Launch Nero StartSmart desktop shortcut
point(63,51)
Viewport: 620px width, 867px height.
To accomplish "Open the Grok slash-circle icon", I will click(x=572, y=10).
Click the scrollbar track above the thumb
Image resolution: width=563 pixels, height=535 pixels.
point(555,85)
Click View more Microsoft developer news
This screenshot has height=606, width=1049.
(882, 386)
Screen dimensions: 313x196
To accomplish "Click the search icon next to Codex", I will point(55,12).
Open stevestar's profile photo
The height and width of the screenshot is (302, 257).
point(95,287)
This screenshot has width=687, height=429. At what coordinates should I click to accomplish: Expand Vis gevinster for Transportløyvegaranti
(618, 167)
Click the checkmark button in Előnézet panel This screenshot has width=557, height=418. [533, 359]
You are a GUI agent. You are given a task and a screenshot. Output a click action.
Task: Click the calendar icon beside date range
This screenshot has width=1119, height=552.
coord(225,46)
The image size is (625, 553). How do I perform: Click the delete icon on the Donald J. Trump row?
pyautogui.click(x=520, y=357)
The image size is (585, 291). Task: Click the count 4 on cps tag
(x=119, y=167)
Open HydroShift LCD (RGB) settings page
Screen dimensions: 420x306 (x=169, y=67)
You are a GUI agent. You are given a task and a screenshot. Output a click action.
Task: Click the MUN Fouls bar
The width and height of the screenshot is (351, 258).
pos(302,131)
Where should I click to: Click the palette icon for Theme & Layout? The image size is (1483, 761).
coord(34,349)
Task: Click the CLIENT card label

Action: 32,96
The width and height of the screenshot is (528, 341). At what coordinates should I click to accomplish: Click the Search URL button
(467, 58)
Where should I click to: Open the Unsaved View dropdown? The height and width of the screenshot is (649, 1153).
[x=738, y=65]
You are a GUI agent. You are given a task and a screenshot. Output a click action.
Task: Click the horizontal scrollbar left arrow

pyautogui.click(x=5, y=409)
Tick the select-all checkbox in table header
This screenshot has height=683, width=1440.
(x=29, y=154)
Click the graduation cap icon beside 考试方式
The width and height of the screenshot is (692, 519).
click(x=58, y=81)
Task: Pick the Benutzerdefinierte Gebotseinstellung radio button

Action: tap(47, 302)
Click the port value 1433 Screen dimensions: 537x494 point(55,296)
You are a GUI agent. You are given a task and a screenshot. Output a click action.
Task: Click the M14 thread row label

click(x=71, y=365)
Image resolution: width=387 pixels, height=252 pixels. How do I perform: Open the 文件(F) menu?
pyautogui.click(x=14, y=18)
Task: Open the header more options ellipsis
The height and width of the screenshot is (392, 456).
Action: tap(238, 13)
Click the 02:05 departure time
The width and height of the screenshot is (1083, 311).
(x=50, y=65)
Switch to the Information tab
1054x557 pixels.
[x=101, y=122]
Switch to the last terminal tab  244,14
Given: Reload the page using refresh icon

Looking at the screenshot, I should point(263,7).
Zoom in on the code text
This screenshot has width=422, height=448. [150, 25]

- - -

▶ _TASK OBJECTIVE_
Without leaving anything out, repeat every entry shown above.

▶ _TASK SOLUTION_
Launch Nero StartSmart desktop shortcut
point(63,51)
Viewport: 620px width, 867px height.
To accomplish "Open the Grok slash-circle icon", I will click(x=572, y=10).
Click the scrollbar track above the thumb
Image resolution: width=563 pixels, height=535 pixels.
point(555,85)
Click View more Microsoft developer news
This screenshot has height=606, width=1049.
(882, 386)
Screen dimensions: 313x196
To accomplish "Click the search icon next to Codex", I will point(55,12).
Open stevestar's profile photo
The height and width of the screenshot is (302, 257).
point(95,287)
This screenshot has width=687, height=429. At what coordinates should I click to accomplish: Expand Vis gevinster for Transportløyvegaranti
(618, 167)
Click the checkmark button in Előnézet panel This screenshot has width=557, height=418. [533, 359]
You are a GUI agent. You are given a task and a screenshot. Output a click action.
Task: Click the calendar icon beside date range
This screenshot has width=1119, height=552.
coord(225,46)
The image size is (625, 553). How do I perform: Click the delete icon on the Donald J. Trump row?
pyautogui.click(x=520, y=357)
The image size is (585, 291). Task: Click the count 4 on cps tag
(x=119, y=167)
Open HydroShift LCD (RGB) settings page
Screen dimensions: 420x306 (x=169, y=67)
You are a GUI agent. You are given a task and a screenshot. Output a click action.
Task: Click the MUN Fouls bar
The width and height of the screenshot is (351, 258).
pos(302,131)
Where should I click to: Click the palette icon for Theme & Layout? The image size is (1483, 761).
coord(34,349)
Task: Click the CLIENT card label

Action: 32,96
The width and height of the screenshot is (528, 341). At what coordinates should I click to accomplish: Click the Search URL button
(467, 58)
Where should I click to: Open the Unsaved View dropdown? The height and width of the screenshot is (649, 1153).
[x=738, y=65]
You are a GUI agent. You are given a task and a screenshot. Output a click action.
Task: Click the horizontal scrollbar left arrow

pyautogui.click(x=5, y=409)
Tick the select-all checkbox in table header
This screenshot has height=683, width=1440.
(x=29, y=154)
Click the graduation cap icon beside 考试方式
The width and height of the screenshot is (692, 519).
click(x=58, y=81)
Task: Pick the Benutzerdefinierte Gebotseinstellung radio button

Action: tap(47, 302)
Click the port value 1433 Screen dimensions: 537x494 point(55,296)
You are a GUI agent. You are given a task and a screenshot. Output a click action.
Task: Click the M14 thread row label

click(x=71, y=365)
Image resolution: width=387 pixels, height=252 pixels. How do I perform: Open the 文件(F) menu?
pyautogui.click(x=14, y=18)
Task: Open the header more options ellipsis
The height and width of the screenshot is (392, 456).
Action: tap(238, 13)
Click the 02:05 departure time
The width and height of the screenshot is (1083, 311).
(x=50, y=65)
Switch to the Information tab
1054x557 pixels.
[x=101, y=122]
Switch to the last terminal tab  244,14
Given: Reload the page using refresh icon

Looking at the screenshot, I should point(263,7).
Zoom in on the code text
This screenshot has width=422, height=448. [150, 25]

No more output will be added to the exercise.